Irakische Grenze
Syrien sucht sich seine Flüchtlinge aus

Syrien hat neue Visa-Regeln eingeführt, um den Zustrom irakischer Flüchtlinge einzudämmen. Die Regierung in Damaskus lasse seit Montag nur noch Unternehmer und Akademiker aus dem Irak ins Land, berichtete Augenzeugen. Alle anderen Iraker erhielten keine Aufenthaltsgenehmigung mehr.

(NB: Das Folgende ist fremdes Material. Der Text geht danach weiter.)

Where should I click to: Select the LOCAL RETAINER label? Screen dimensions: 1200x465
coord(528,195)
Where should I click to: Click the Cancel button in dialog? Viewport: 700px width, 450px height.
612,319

HB DAMASKUS. Zuvor konnten Staatsbürger des Nachbarlandes an jedem Grenzübergang nach Syrien und an jedem syrischen Flughafen ein Dreimonatsvisum bekommen. „Die irakischen Behörden kooperieren und haben zahlreiche Familien daran gehindert, ohne Visum die Grenze nach Syrien zu passieren“, sagte ein Augenzeuge am Übergang Tanaf.

Syrien beherbergt derzeit rund 1,5 Millionen irakischer Flüchtlinge. Die Regierung sah sich zu der neuen Visa-Politik gezwungen, weil sie dem Flüchtlingszustrom nicht mehr bewältigen könne. Noch am Sonntag waren einer Hilfsorganisation zufolge 5000 Iraker nach Syrien geflohen.

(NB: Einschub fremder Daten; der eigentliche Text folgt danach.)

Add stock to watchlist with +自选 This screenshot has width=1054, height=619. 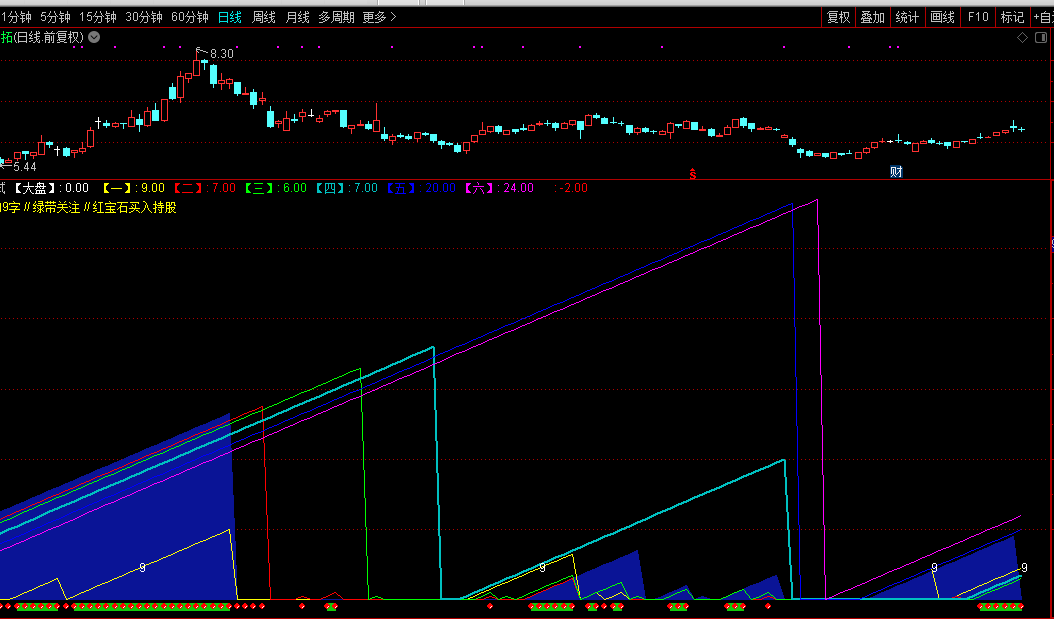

Jordanien hatte bereits vor zwei Jahren die Visa-Politik für irakische Flüchtlinge verschärft. Damit blieb Syrien bis Montag die einzige Fluchtroute für Iraker, die sich vor der Gewalt unter den Bevölkerungsgruppen im Zuge der US-Invasion in Sicherheit bringen wollten.